This topic describes the deployment topology of Hadoop Distributed File System (HDFS) components in a non-high-availability (non-HA) cluster and an HA cluster in E-MapReduce (EMR).
Non-HA cluster
In a non-HA cluster, a single NameNode handles all read and write requests. The Secondary NameNode runs alongside the NameNode on the same master node, but it does not provide failover — its sole job is to periodically merge EditLog files into FsImage files to keep NameNode restarts fast.
| Node | Component | Description |
|---|---|---|
| master-1-1 (emr-header-1 in some versions) | NameNode | Provides external read and write services. |
| master-1-1 (emr-header-1 in some versions) | Secondary NameNode | Merges EditLog files into FsImage files to accelerate NameNode restarts. Does not provide failover capability. |
| core-1-1 or emr-worker-x | DataNode | Manages and stores HDFS data blocks on the node's data disks. |
HA cluster
In an HA cluster, two or more NameNodes run in an Active/Standby configuration. Only the NameNode in Active state provides read and write services. When the active NameNode becomes unavailable, the ZKFailoverController (ZKFC) detects the failure through health checks and triggers a failover by acquiring an exclusive lock in ZooKeeper, promoting a standby NameNode to Active.
JournalNodes keep the standby NameNodes in sync: the active NameNode writes every namespace change to a quorum of JournalNodes, and the standby NameNodes continuously read those changes. A group of three JournalNodes can tolerate one failure — the NameNode can serve requests as long as at least two JournalNodes are healthy and writable.

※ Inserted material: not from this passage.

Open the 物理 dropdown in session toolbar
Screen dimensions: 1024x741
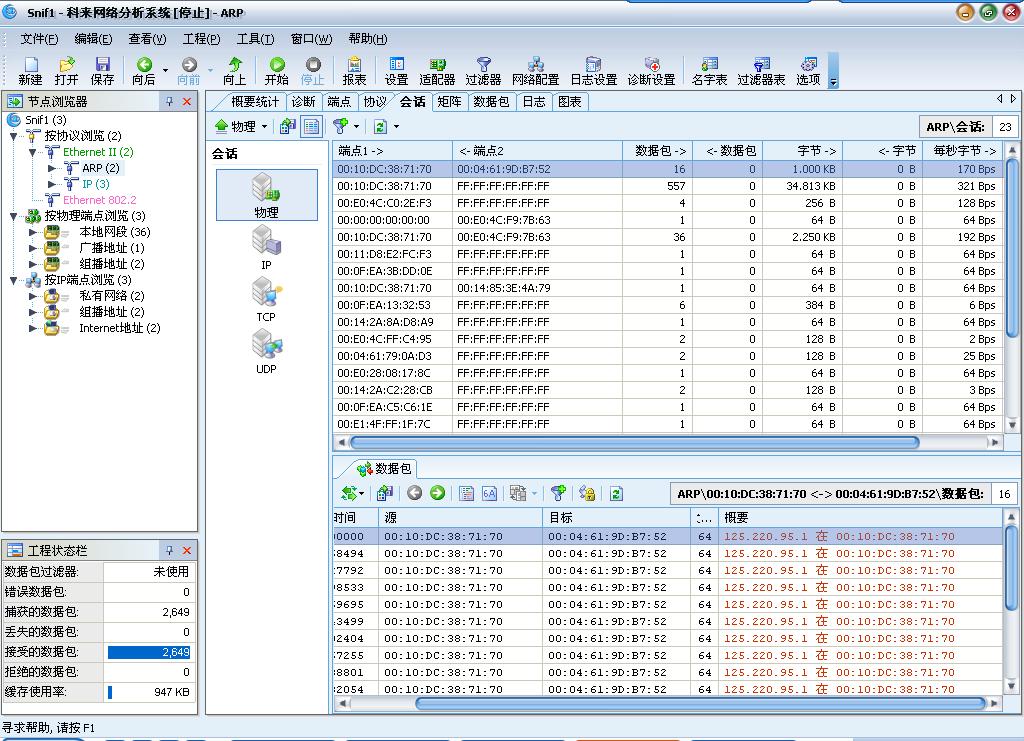pos(246,126)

| Node | Component | Description |
|---|---|---|
| master-1-1 (emr-header-1 in some versions) | ZKFailoverController (ZKFC) | Monitors the local NameNode's health and manages ZooKeeper sessions to perform primary/secondary election and switchover. |
| master-1-1 (emr-header-1 in some versions) | NameNode | The NameNode in Active state provides read and write services. Only the primary NameNode can provide external read and write services. NameNodes in Standby state stay synchronized and are ready for failover. |
| master-1-1 (emr-header-1 in some versions) | JournalNode | Stores EditLog files written by the active NameNode. Three JournalNodes are typically deployed as a group; at least two must be healthy for the NameNode to serve requests. |
| master-1-1 (emr-header-1 in some versions) | ZooKeeper | Provides the distributed coordination service used by ZKFC for elections and by other EMR components for HA state management. |
| master-1-2 (emr-header-2 in some versions) | ZKFC | Same role as on master-1-1. |
| master-1-2 (emr-header-2 in some versions) | NameNode | Same role as on master-1-1. |
| master-1-2 (emr-header-2 in some versions) | JournalNode | Same role as on master-1-1. |
| master-1-2 (emr-header-2 in some versions) | ZooKeeper | Same role as on master-1-1. |
| master-1-3 (emr-header-3 or emr-worker-1 in some versions) | \*ZKFC | Same role as on master-1-1. Note By default, three ZKFC and NameNode pairs are deployed for HA clusters that use Hadoop 3.x in EMR V5.8.0 or later. One pair is deployed on master-1-3. |
| master-1-3 (emr-header-3 or emr-worker-1 in some versions) | \*NameNode | Same role as on master-1-1. Note By default, three ZKFC and NameNode pairs are deployed for HA clusters that use Hadoop 3.x in EMR V5.8.0 or later. One pair is deployed on master-1-3. |
| master-1-3 (emr-header-3 or emr-worker-1 in some versions) | JournalNode | Same role as on master-1-1. |
| master-1-3 (emr-header-3 or emr-worker-1 in some versions) | ZooKeeper | Same role as on master-1-1. |
| core-1-1 or emr-worker-x | DataNode | Manages and stores HDFS data blocks on the node's data disks. |
\* Deployed by default for Hadoop 3.x in EMR V5.8.0 or later.